Instructions to follow: Copy word for word the line containing "Instruction: Start debugging" together with all lines following it to the end of the listing below, without the pictures.

*** Block opens ***

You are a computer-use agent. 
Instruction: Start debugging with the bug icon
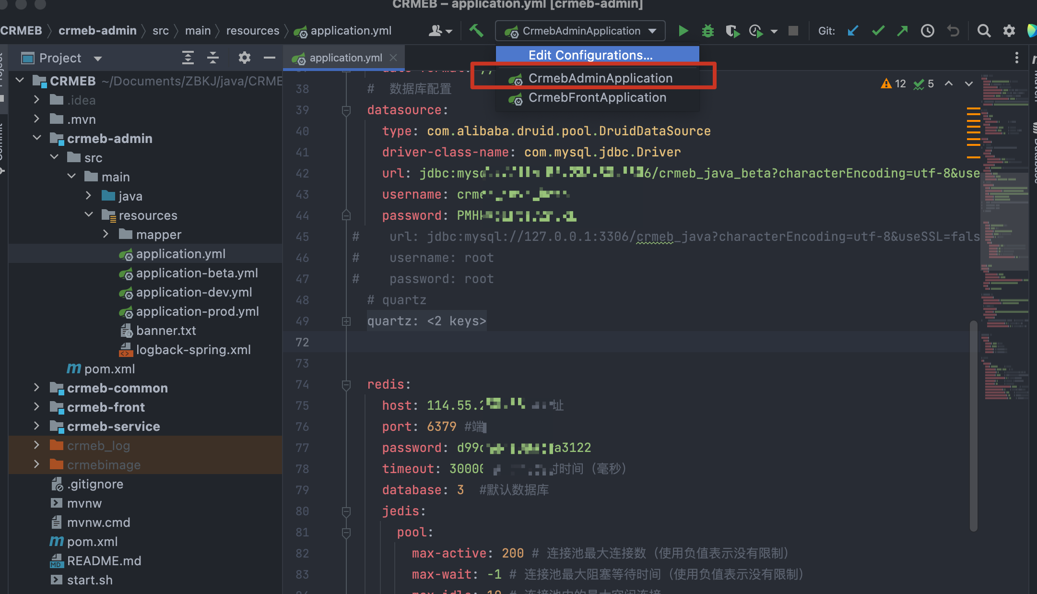point(708,30)
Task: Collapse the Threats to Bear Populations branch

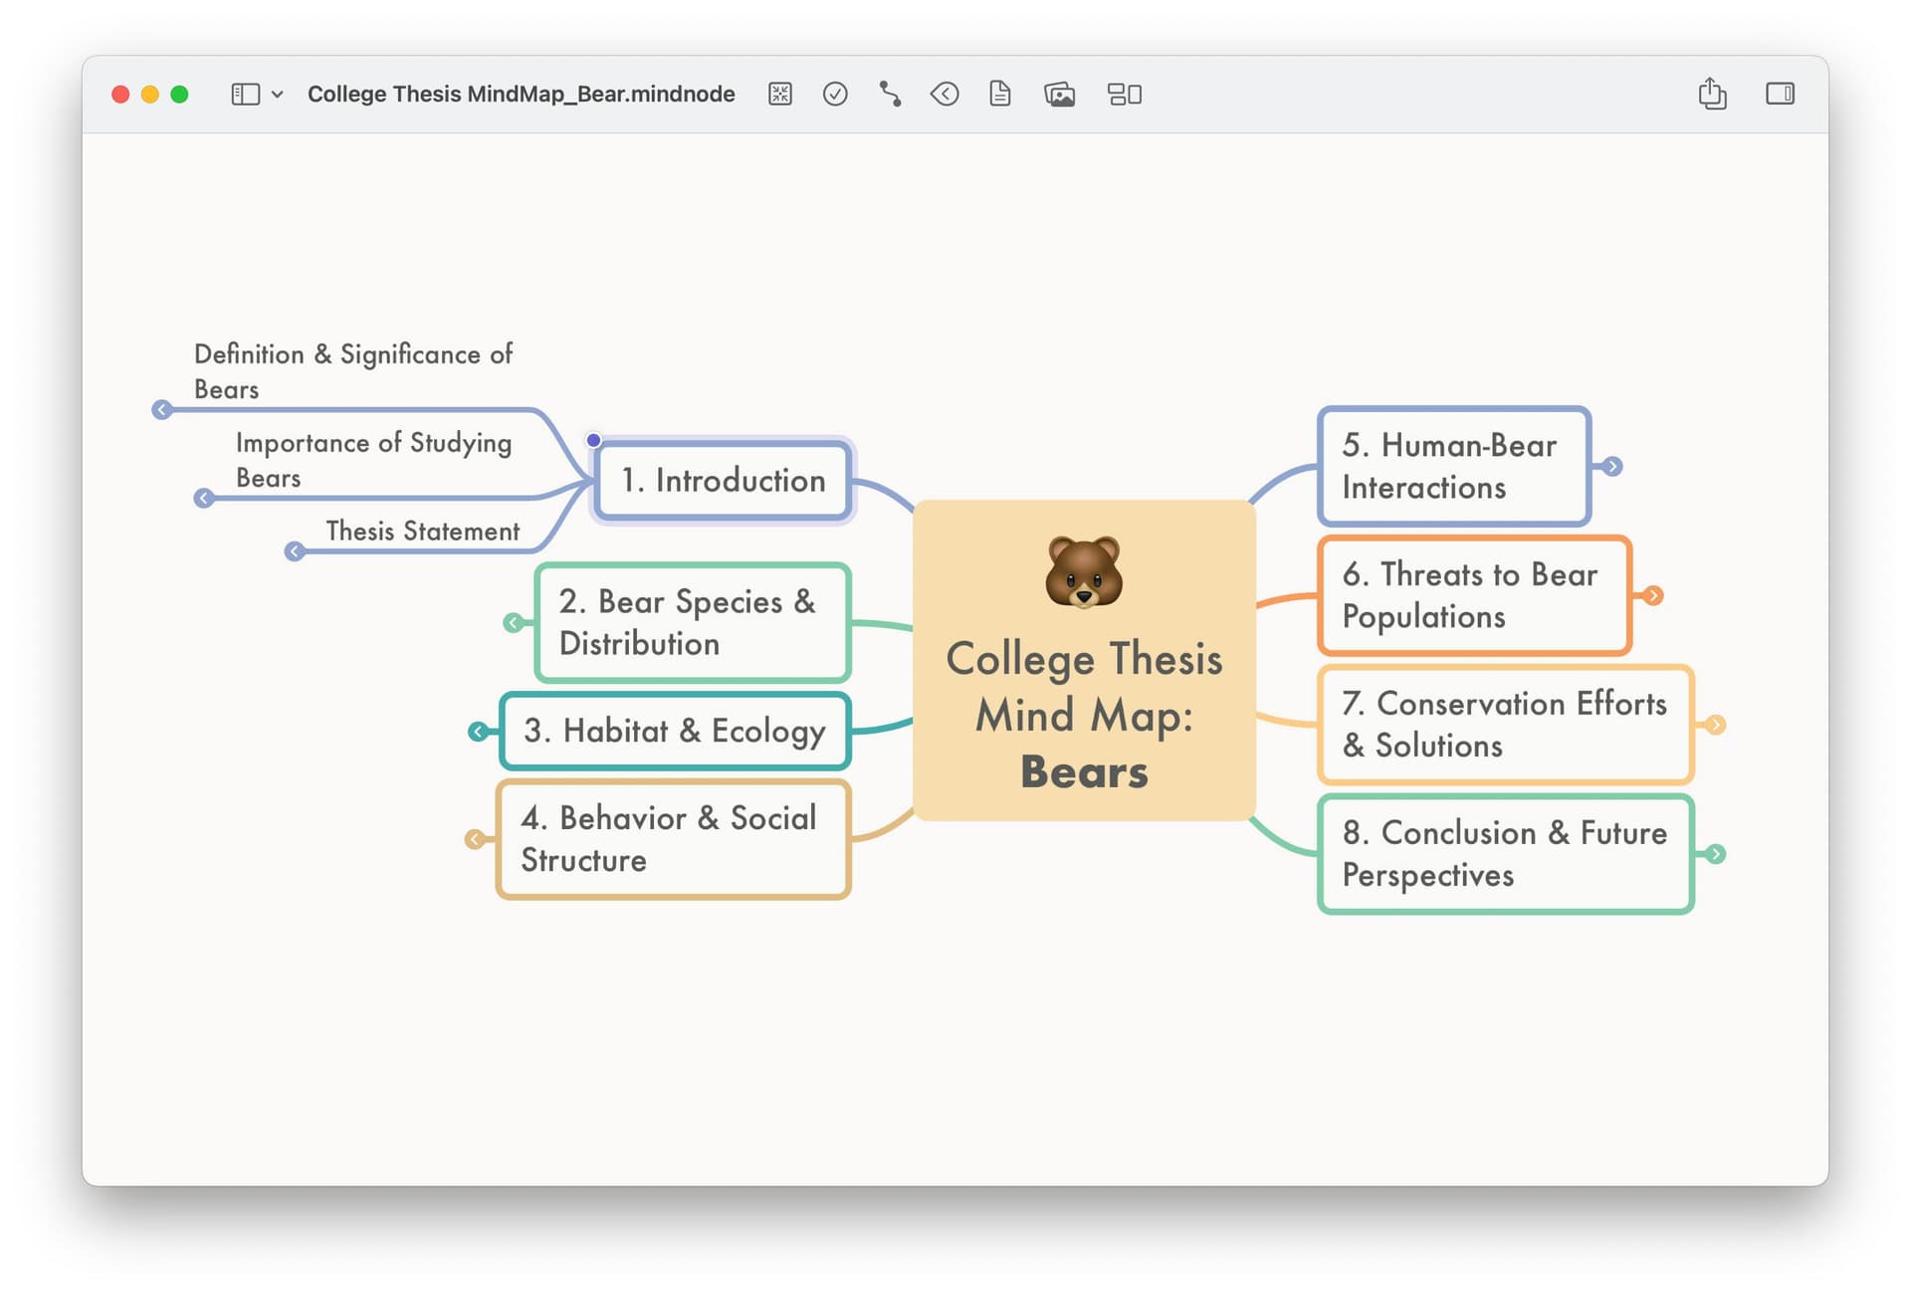Action: pyautogui.click(x=1655, y=595)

*** Block closes ***

Solution to the problem:
Instruction: Start debugging with the bug icon
point(708,30)
Task: Collapse the Threats to Bear Populations branch

Action: pyautogui.click(x=1655, y=595)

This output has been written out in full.